Lawrence adds that MMMA, when asking for cost reductions, must understand where they are coming from: “We want to go down the road together with suppliers, and we want continuous improvement. We know they receive tremendous pressure from customers across the board. We’re interested in cost reductions like everyone else, but we have to make sure we understand how they’re doing it and that our interests are protected from a quality standpoint.

“If a supplier were to come in here and give me a 10 percent price reduction, I’d be likely to take it. But I want to know if he cut corners, substituted raw materials or shut off errorproofing to speed up cycle time. Did he remove seasoned laborers and put in temporary operators to achieve the cost? We feel that by deploying our resources out to work with suppliers, we’ll know the truth, be better apt to make informed decisions and much be more comfortable with them.”

“If a customer says to a supplier, ‘I want that part for a dollar,’” Mardis adds, “they’ll build him a dollar part. But if the part we need for quality and customer satisfaction needs to be a dollar-ten part, we want to make sure they’re not cutting corners to give a commercial price. We ask them to show us every piece of material, what it is by specification and its commercial value. We ask them to document the process, the stamping, welding, assembly and finishing, the cost of automation, labor and materials, overhead rates and burdens and whether they have error proofing, and then obviously to add on a fair SG&A and profit.

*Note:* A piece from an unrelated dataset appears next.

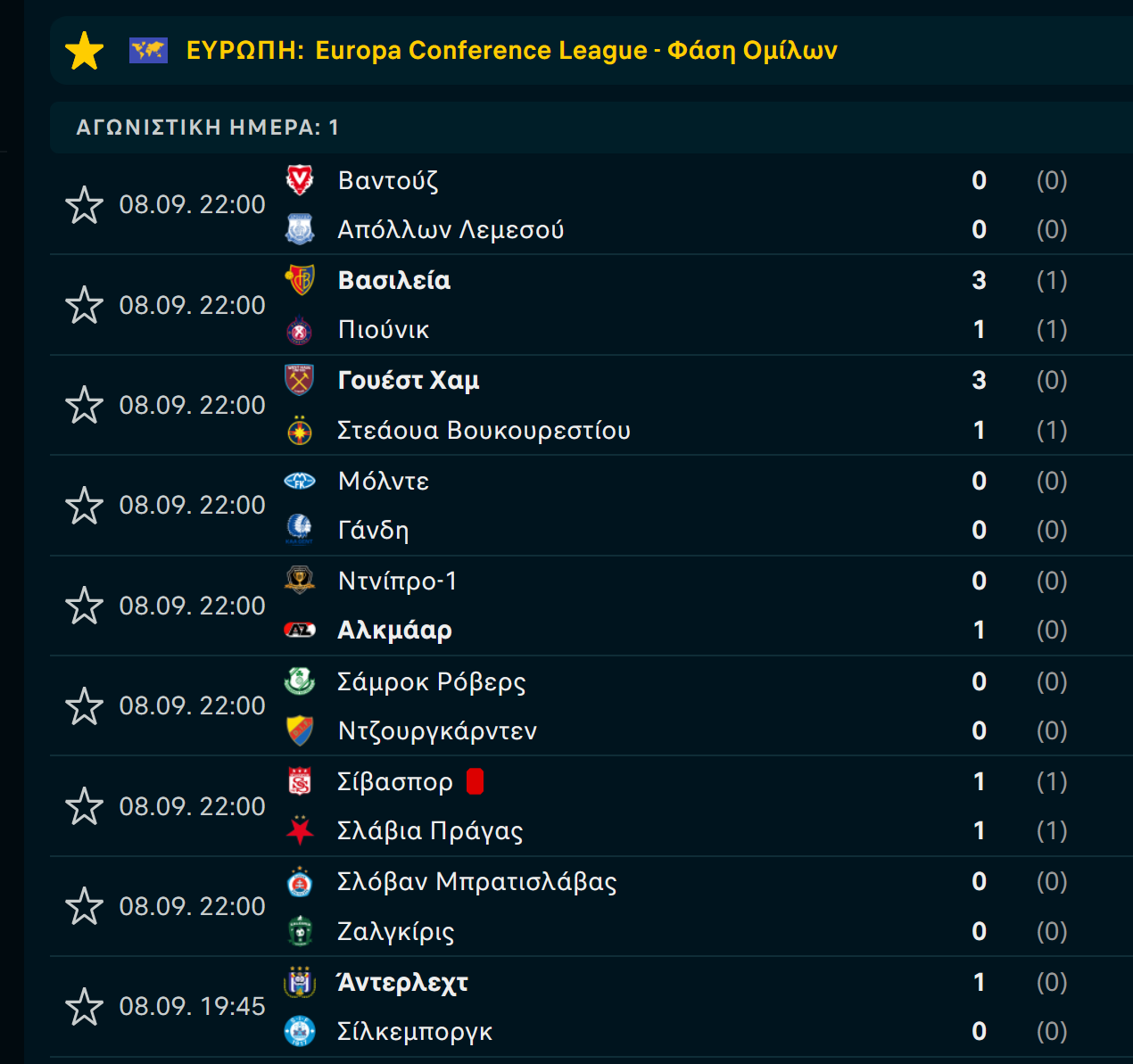Toggle favorite star for Άντερλεχτ match
The height and width of the screenshot is (1064, 1133).
(x=85, y=1007)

“If they can trust us to do that, we can audit and do the value analysis together. Then we’ll feel they have a competitive, fair price that we’re willing to pay. Some suppliers were slow to come around, but once they realize they can trust us, we have them enthusiastically working with us. And now they’re applying some of our ways to help control their Tier 2 business.”

Can suppliers negotiate price increases in today’s environment? “If you go in straight forward, with as much benchmark data as you can collect, and demonstrate why your price is fair and valuable, that always leads to a good discussion,” Runkle says. “In a good trusting relationship, you’ll very quickly get to the cost. We don’t get many increases, but we’re in continuous discussions about the value proposition and how it looks like from our perspective.”

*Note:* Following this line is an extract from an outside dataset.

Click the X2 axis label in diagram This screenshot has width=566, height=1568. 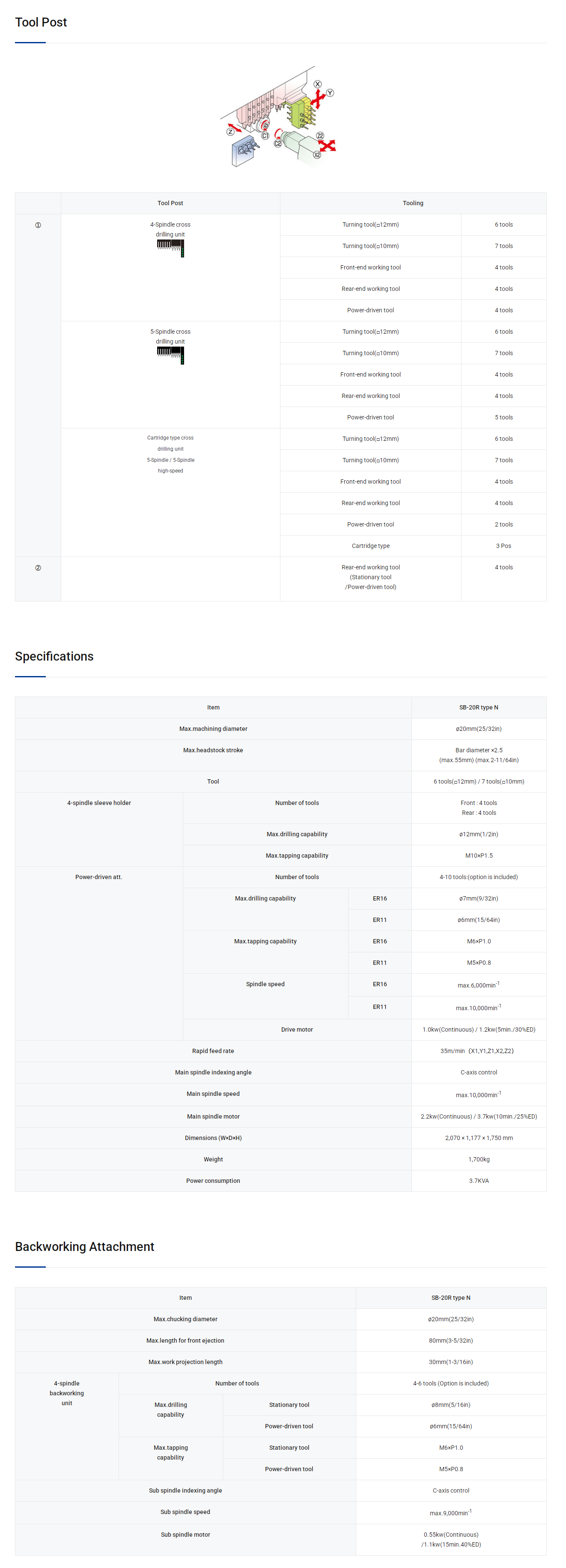coord(317,155)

Such discussions also can lead to elimination of the need for an increase. “One supplier was losing money on something they were selling us,” Runkle relates, “a substantial amount of money, 20 or 30 percent of the sales volume. They came in for a price increase, and we had a really good interchange. We put lean supplier development people into their company to work with them, and it turned out that some things we were doing were creating cost in their plants.

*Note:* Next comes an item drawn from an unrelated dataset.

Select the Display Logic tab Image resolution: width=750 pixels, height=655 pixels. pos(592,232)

“So we changed the design a little, because it was something they were having trouble making, and the price demand went away. They stopped losing money, and they have increased business with us because they had the right attitude. They were progressive enough to listen to us saying, ‘We can’t handle a price increase, so let’s get at the problem.’ If you can get on the same side of the table, with cost on the other side, magic can happen. The worst situation is when you’re on different sides of the table beating up on margins.”

Future Prospects

“The challenge for our suppliers right now,” Mardis concludes, “is to figure out how to be successful doing business with us and with others, especially when we’re so detail oriented and want to be in their plants and all these things. It’s a challenge for them to try to keep four or five different customers happy when we’re all asking for different things.”
 
Asked about suppliers’ prospects for the future, Visteon’s Maples believes they are great. “We have a 40 million unit industry on a global basis…that’s a huge, huge market. This is not an industry where everyone has to lose money. Through collaborative commerce — vs. adversarial commerce — I believe you can create common vision and purpose. If you collaborate to figure out how to eliminate waste and bring products to market more effectively, with the features customers want at the quality levels they demand in the timing that is acceptable to them, you will succeed.”